The Weizmann researchers wrote the GeneCards search engine using Glimpse software originally developed at the University of Arizona. A user can search the GeneCards database using gene names, protein names, disease or symptom names, GenBank accession numbers, UniGene clusters, clone identifiers, or map regions. A spell corrector is included in the navigation support system, which also generates tips for query reformulation.
The information included in the GeneCards is collected in an internal database through an automated process developed by the researchers. The GeneCard generation script, written in Perl, starts with the list of approved gene names published by the HUGO/GDB nomenclature committee. Several algorithms and heuristics mine local FTP data and the websites of relevant databases.
Future features in the works include the integration of new data, providing GeneCards for genes that have not yet been assigned a symbol, upgrading the infrastructure to enable easier incorporation of additional data sources via an application programming interface, and migration to the XML data format for the cards.

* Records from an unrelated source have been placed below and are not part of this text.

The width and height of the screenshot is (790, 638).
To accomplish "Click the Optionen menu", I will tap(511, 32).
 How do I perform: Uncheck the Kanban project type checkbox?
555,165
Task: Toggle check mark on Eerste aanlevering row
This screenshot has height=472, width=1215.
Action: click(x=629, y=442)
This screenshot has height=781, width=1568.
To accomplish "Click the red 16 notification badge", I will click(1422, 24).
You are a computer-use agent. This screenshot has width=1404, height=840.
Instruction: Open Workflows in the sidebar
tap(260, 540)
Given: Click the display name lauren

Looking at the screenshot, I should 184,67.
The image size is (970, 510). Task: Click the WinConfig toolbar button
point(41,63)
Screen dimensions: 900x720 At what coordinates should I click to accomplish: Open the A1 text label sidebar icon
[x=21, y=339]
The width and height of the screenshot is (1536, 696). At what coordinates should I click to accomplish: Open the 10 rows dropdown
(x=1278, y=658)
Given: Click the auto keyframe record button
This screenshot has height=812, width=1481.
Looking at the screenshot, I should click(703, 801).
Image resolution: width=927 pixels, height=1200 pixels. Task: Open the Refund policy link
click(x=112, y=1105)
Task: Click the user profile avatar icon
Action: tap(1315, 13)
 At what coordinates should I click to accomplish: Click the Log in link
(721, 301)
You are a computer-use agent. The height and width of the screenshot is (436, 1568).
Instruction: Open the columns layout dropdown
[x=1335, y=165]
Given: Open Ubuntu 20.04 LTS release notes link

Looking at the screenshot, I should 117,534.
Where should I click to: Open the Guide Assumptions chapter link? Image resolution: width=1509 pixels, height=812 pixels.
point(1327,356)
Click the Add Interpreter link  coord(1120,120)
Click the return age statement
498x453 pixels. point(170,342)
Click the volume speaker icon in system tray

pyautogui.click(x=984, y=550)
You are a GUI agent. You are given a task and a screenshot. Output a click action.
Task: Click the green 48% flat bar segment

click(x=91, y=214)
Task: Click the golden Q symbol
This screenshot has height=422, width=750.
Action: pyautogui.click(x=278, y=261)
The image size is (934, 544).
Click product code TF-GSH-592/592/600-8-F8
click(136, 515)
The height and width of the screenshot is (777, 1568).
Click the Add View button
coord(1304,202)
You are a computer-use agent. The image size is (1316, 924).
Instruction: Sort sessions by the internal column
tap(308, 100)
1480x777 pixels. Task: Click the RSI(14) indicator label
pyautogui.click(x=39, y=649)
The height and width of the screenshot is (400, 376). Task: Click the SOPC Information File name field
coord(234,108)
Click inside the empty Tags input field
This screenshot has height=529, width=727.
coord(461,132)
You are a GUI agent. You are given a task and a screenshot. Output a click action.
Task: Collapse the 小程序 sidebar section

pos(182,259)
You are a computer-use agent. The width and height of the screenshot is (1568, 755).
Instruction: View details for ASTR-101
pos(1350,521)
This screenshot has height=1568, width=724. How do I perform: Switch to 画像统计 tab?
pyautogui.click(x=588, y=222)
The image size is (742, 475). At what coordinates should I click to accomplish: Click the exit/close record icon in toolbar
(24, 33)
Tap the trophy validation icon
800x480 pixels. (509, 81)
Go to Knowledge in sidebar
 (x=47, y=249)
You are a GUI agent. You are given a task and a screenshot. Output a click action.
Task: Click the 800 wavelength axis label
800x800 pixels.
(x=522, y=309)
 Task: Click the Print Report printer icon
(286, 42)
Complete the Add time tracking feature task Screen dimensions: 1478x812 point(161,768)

Access to the main GeneCards site is available on the Web (http://bioinfo.weizmann.ac.il/cards) and academic entities may obtain a local mirror version that offers high-speed access. A Weizmann spokesperson declined to comment on how the commercial licensing deal would affect academic users’ access to the GeneCards website.
Funding for the GeneCards project has come from the Minerva Stiftung f r die Forschung, the Israeli Academy of Science, the Israeli Ministry of Science, the Crown Human Genome Center at the Weizmann Institute, and other sources.
According to Safran, funding for the near future looks fine and there has been “tremendous interest” from the private sector regarding commercialization of the technology.